Hi Sebastian ,
I had a question regarding the implementation of the SFS() method under the cross-validation setting in mlxtend.
The choice of features and the sequence of them in each of the training folds may differ w.r.t to other training folds (based on Introduction to Statistical Learning book)
Say if there are 4 features(a,b,c,d) and 3 cv folds, and on using Forward Subset Selection
Fold 1(as cv), Fold 2,3(as train) may choose Features : a, ab,abc,abcd
Fold 2(as cv), Fold 1,3(as train) may choose Features : b,bc,bcd,bcda
Fold 3(as cv), Fold 1,2(as train) may choose Features : c,ca,cab,cabd
However the final results from the SFS() method just mentions a single chosen sequence of features and their corresponding cv scores .

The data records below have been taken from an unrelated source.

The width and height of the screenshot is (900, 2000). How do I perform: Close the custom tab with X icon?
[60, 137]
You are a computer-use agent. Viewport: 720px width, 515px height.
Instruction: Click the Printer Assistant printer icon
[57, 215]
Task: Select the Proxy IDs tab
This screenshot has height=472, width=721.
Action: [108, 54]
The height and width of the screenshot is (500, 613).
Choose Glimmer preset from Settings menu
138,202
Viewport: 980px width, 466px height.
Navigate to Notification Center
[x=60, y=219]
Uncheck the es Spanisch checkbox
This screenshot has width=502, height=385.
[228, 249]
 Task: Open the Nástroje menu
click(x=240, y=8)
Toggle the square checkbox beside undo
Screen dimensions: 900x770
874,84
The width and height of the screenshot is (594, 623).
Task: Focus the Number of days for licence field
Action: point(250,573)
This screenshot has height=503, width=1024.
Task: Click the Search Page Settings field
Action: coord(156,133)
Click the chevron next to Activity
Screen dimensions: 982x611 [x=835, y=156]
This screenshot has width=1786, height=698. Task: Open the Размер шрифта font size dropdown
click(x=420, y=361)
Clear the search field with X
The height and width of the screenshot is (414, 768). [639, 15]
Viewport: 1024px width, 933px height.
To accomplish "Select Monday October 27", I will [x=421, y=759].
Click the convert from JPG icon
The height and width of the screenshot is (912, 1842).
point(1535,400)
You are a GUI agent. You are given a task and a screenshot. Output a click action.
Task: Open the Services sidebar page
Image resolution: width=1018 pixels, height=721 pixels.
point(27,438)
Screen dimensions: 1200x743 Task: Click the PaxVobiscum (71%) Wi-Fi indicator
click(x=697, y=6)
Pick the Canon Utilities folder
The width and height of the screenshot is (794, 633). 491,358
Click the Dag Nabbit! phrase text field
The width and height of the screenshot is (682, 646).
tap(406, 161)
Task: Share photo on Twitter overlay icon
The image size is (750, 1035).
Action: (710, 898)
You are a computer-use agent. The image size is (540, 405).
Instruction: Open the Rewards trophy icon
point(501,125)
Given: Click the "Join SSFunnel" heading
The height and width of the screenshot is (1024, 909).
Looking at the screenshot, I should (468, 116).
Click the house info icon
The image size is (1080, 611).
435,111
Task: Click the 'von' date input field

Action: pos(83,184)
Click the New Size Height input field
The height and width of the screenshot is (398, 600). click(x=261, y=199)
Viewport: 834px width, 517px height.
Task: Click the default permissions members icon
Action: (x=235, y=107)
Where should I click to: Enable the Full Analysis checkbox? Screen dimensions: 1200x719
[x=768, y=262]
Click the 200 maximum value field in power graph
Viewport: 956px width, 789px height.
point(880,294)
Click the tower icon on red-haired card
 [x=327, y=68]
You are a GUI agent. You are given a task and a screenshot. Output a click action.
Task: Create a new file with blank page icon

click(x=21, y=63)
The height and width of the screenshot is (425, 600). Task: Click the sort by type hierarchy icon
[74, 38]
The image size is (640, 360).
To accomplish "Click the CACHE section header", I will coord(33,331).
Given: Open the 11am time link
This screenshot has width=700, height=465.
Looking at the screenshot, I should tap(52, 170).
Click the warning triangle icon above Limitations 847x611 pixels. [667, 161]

For eg : b,bc,bcd,bcda and their corresponding cv scores for each fold as mentioned below
b , cv_score for : {fold1,fold2,fold3}
bc, cv_score for : {fold1,fold2,fold3}
bcd , cv_score for : {fold1,fold2,fold3}
bcda, cv_score for : {fold1,fold2,fold3}
Could you please comment more on the cv based implementation of SFS() and how a single sequence of features is chosen, and how is the CV score calculated for each feature subset
Thanks,
Arun